Priority Area 1: Modernize Toxicology to Enhance Product Safety
Preclinical testing plays a crucial role in identifying the potential risks associated with new FDA-regulated products. But, serious and unexpected negative side effects are sometimes discovered in clinical trials or once a product is on the market, suggesting that critical gaps exist in our understanding of the relationship between patient response and preclinical toxicology findings.

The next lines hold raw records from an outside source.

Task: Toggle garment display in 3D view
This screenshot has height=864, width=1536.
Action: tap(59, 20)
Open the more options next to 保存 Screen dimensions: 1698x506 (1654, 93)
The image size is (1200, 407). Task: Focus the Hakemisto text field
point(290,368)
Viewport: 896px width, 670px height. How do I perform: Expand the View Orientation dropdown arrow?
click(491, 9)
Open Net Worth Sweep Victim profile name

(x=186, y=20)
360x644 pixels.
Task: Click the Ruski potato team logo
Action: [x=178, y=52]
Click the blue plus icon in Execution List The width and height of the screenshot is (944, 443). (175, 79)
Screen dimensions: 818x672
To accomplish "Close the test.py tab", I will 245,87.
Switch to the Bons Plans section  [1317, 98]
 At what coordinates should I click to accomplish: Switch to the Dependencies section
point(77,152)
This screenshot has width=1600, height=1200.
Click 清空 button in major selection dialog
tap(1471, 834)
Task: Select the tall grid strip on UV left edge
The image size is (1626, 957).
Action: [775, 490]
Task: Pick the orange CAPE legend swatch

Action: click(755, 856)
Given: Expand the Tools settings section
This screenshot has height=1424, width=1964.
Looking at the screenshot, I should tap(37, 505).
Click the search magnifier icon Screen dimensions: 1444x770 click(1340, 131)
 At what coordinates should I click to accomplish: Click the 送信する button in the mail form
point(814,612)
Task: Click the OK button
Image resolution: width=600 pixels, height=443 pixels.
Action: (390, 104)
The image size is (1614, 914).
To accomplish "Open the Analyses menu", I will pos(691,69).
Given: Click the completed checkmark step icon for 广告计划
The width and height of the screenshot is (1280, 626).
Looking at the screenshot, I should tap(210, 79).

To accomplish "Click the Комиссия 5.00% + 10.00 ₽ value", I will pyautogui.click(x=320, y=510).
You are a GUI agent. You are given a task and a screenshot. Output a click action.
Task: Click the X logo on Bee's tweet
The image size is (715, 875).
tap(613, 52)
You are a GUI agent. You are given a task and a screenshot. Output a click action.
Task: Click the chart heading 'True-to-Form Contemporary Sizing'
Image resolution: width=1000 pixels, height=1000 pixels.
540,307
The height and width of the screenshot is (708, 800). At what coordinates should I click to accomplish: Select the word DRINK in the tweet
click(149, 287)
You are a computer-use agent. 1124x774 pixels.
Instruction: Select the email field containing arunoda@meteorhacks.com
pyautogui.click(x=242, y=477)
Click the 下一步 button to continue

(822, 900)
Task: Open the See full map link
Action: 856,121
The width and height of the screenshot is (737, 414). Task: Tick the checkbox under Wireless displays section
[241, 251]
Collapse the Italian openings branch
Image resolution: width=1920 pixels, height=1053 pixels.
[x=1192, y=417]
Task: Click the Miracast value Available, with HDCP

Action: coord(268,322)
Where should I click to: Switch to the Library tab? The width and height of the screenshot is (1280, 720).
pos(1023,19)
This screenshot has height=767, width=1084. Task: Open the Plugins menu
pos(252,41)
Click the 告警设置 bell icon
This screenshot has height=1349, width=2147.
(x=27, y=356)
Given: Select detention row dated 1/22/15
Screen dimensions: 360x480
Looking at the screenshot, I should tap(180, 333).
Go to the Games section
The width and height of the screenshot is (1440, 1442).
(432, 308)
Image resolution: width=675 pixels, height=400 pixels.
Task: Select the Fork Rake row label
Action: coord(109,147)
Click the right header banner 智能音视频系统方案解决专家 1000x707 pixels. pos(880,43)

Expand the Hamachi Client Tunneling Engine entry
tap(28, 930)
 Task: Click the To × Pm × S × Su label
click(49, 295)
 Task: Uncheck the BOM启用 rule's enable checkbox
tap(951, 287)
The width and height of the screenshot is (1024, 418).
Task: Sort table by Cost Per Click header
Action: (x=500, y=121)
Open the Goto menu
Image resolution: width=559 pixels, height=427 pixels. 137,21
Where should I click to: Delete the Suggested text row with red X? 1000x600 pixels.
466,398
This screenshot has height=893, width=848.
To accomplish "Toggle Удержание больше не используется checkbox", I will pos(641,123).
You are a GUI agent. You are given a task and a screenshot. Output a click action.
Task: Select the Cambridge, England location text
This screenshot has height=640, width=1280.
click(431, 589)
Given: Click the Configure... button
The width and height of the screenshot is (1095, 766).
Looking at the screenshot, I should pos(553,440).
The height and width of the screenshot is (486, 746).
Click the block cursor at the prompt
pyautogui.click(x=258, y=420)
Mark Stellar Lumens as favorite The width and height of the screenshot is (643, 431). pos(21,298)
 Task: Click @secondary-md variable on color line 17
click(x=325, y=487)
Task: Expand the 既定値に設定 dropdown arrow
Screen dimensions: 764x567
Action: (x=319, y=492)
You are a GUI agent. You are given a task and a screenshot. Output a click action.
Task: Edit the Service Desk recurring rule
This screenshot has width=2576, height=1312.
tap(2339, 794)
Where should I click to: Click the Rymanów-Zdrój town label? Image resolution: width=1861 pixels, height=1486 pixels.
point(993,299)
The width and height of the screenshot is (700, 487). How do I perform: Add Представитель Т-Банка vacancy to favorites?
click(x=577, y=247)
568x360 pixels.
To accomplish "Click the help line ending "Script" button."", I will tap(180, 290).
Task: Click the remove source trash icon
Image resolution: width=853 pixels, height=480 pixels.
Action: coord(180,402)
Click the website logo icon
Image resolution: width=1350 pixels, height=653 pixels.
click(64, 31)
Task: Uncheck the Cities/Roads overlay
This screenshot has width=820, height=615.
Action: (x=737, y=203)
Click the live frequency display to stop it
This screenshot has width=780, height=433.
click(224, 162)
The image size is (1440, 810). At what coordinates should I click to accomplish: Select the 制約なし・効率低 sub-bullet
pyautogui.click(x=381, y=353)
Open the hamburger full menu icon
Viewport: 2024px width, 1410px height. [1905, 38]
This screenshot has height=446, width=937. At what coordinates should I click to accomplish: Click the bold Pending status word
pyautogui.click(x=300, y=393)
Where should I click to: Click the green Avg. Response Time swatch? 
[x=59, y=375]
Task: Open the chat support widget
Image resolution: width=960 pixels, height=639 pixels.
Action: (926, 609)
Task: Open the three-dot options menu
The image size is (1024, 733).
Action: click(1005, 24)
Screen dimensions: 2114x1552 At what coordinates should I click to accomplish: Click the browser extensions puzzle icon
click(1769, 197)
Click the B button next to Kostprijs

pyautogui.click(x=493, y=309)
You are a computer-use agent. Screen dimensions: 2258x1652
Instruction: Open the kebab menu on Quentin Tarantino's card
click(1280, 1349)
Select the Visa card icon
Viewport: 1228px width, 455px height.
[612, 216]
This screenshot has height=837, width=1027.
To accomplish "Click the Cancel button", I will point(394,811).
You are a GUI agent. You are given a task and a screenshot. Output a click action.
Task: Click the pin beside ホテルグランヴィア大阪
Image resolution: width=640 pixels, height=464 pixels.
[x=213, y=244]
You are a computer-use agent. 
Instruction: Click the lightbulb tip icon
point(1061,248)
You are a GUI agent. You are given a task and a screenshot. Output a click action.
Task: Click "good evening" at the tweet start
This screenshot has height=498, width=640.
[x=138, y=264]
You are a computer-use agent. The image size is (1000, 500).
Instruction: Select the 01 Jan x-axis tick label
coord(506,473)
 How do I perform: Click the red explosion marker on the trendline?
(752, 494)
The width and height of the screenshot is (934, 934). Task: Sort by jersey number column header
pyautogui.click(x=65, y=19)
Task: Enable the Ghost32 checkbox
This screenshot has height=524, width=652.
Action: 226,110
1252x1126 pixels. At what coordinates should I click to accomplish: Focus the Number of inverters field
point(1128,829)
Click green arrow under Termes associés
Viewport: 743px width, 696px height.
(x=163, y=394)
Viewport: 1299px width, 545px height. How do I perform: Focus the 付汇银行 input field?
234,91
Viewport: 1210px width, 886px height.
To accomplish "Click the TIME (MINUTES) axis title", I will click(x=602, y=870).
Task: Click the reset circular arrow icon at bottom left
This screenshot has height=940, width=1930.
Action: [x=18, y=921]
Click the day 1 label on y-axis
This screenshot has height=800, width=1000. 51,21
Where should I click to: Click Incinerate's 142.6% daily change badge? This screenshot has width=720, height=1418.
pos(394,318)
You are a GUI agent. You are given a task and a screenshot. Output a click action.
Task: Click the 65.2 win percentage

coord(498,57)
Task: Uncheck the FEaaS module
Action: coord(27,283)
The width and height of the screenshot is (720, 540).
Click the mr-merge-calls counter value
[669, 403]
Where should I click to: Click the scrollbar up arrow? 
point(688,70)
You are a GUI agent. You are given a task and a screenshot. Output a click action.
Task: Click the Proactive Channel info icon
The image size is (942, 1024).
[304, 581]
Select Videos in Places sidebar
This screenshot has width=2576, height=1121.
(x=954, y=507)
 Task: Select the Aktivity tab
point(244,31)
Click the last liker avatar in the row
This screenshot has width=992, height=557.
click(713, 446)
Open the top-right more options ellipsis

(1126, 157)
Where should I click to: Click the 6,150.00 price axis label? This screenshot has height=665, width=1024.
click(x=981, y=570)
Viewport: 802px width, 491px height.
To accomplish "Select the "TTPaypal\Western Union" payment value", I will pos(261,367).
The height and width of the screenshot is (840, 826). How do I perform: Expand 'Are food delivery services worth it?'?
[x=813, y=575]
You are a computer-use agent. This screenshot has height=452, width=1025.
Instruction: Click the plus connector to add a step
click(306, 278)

The extramural research projects funded through the BAA and listed below each illustrate how FDA is working to close these gaps and improve preclinical safety predictions by further investing in three particular areas of regulatory science: evaluating and developing models and assays that better predict patient response; identifying and evaluating more reliable biomarkers for monitoring toxicities, side effects, and abnormalities, and using computational tools to integrate and draw conclusions from a wide range of preclinical safety data types and sources.
Extramural Research Funded through the BAA
- The Impact of Graphene-Based Nanomaterials (Phases 1 and 2)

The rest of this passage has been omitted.